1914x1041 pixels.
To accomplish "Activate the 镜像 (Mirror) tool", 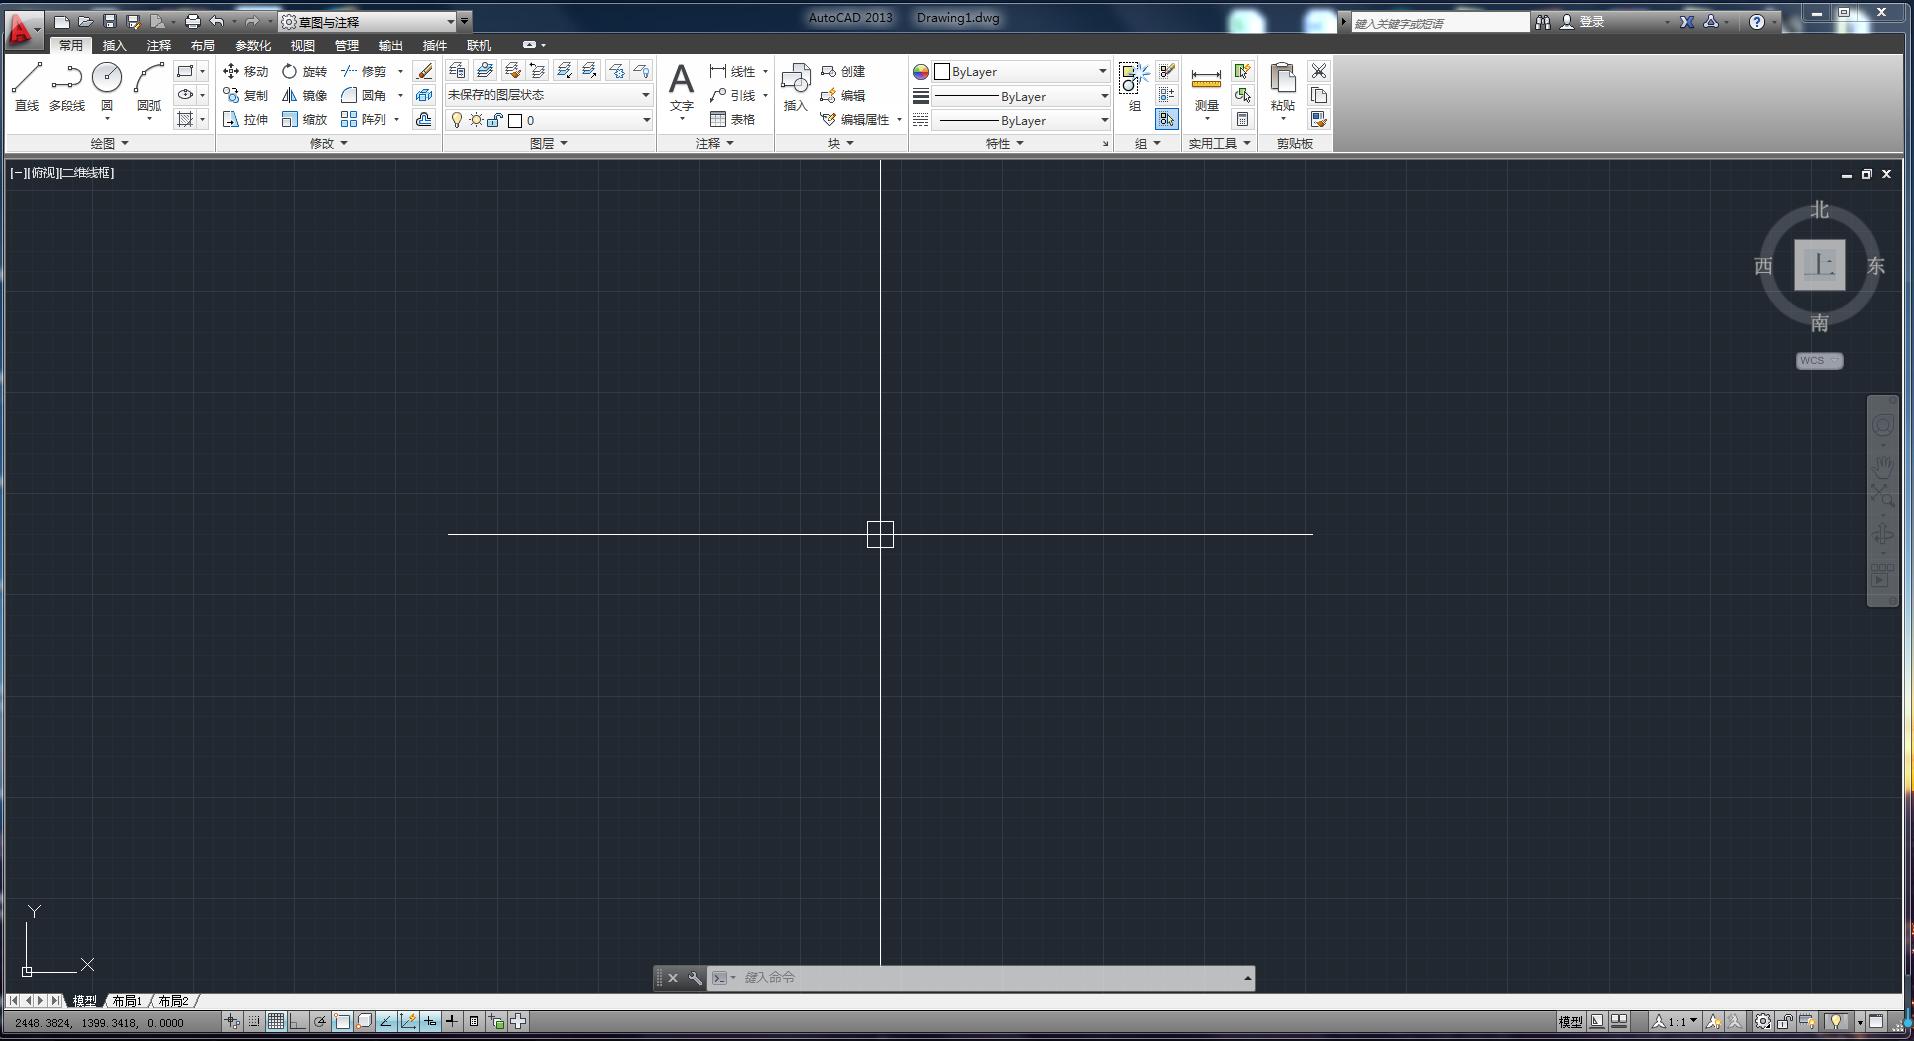I will (305, 95).
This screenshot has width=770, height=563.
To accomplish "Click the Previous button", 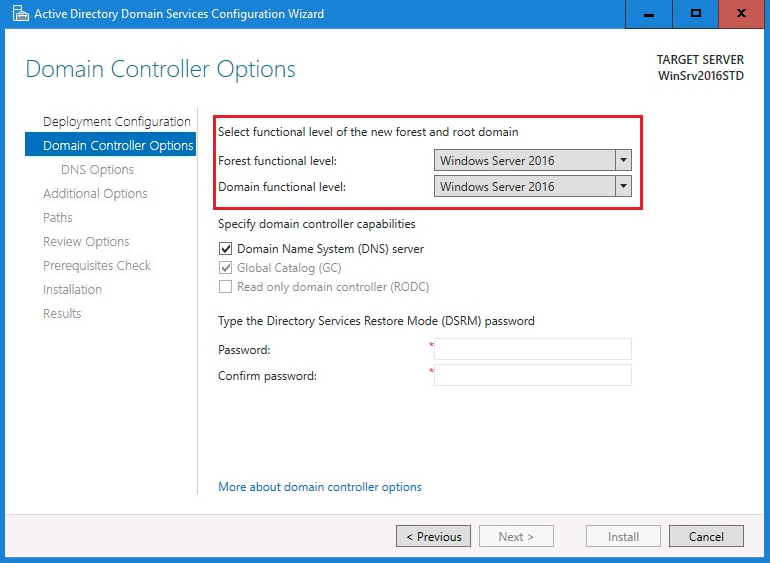I will [433, 537].
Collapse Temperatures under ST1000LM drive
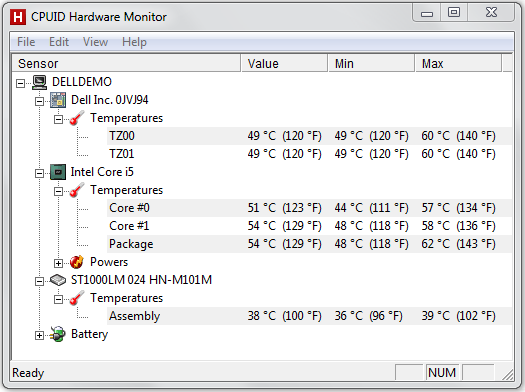Image resolution: width=525 pixels, height=392 pixels. coord(58,299)
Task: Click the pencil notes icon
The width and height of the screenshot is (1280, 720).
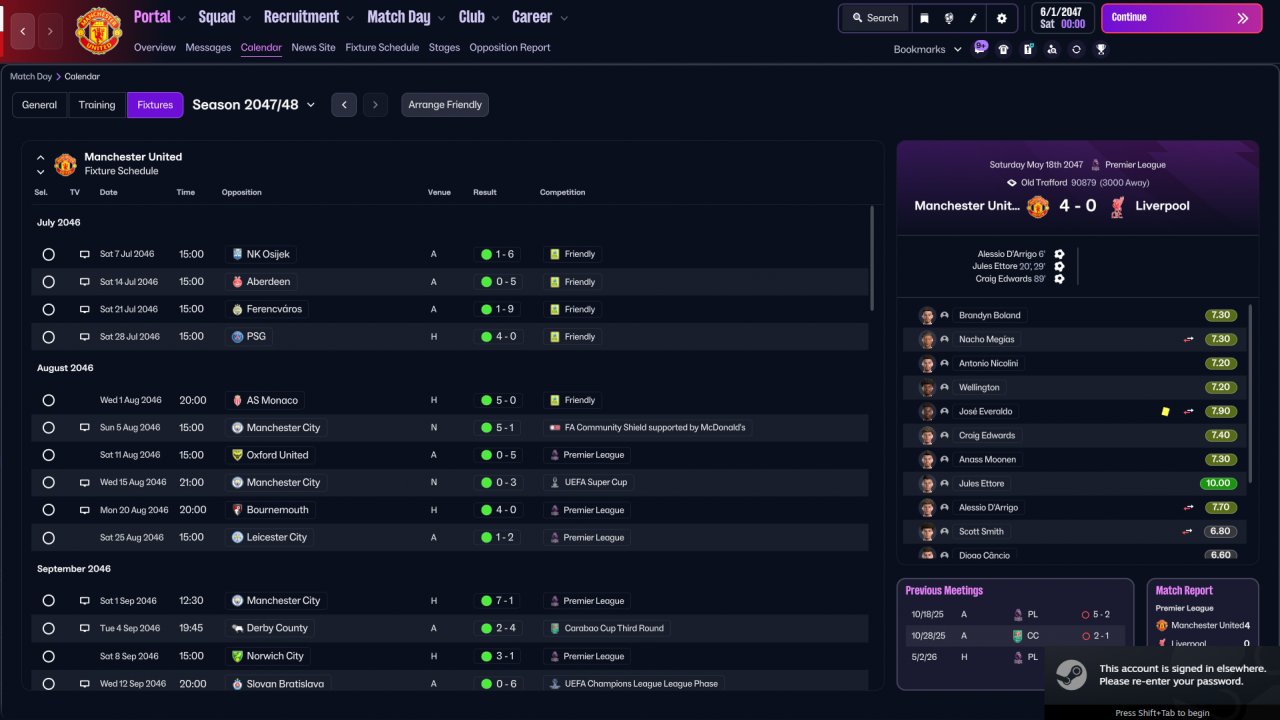Action: [974, 18]
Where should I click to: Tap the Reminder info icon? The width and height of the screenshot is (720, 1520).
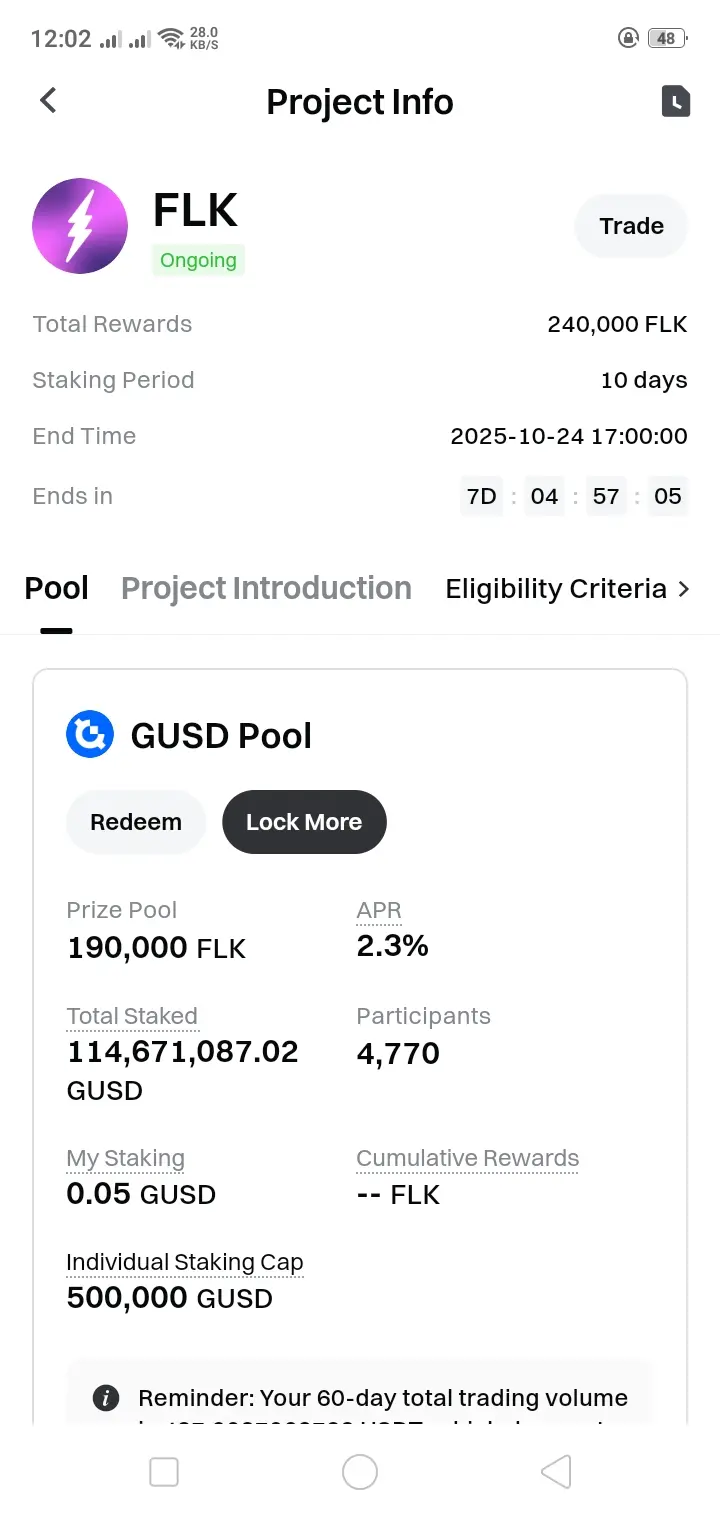106,1398
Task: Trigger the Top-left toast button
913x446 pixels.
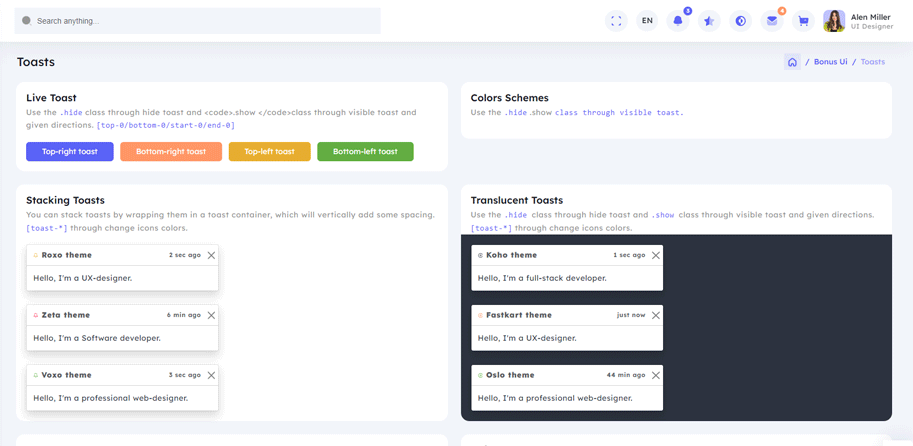Action: pos(270,152)
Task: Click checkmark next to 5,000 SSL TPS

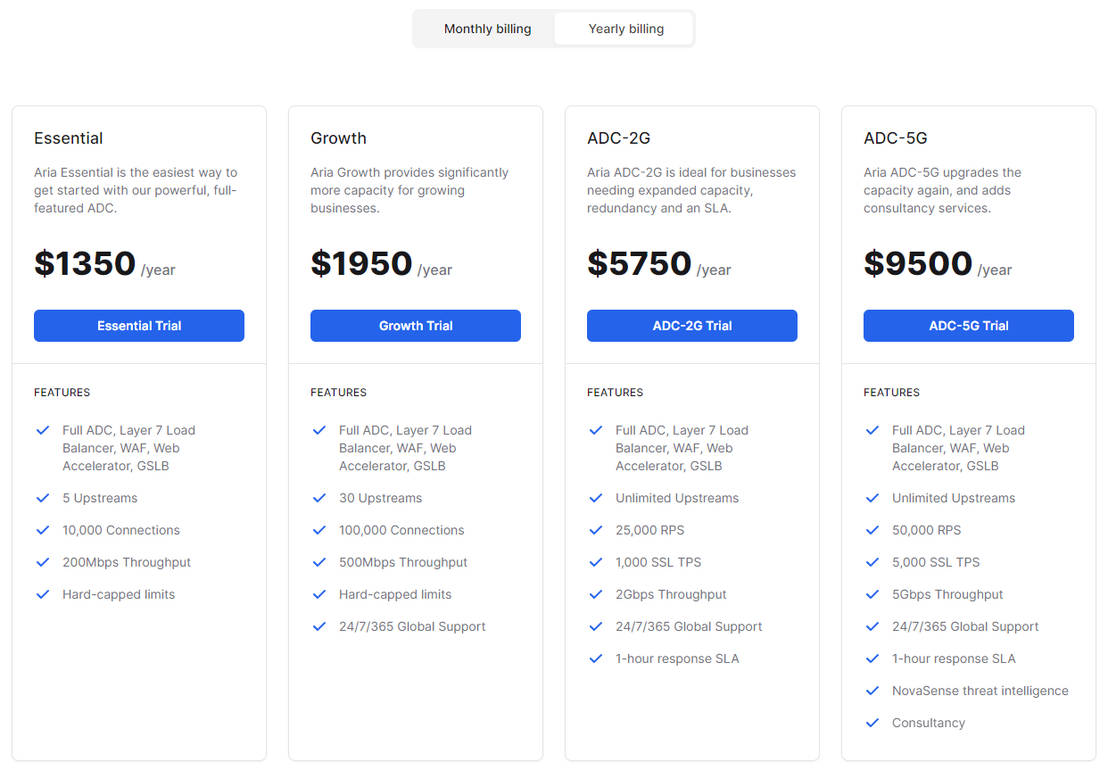Action: coord(872,562)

▶ _Stated goal_:
Write out the rows word for word, from the line with "Task: Trigger the Top-left toast button" through the end of the rows, and leave the pictures out.

▶ _Task response_:
Task: Trigger the Top-left toast button
913x446 pixels.
Action: pos(270,152)
Task: Click checkmark next to 5,000 SSL TPS

Action: coord(872,562)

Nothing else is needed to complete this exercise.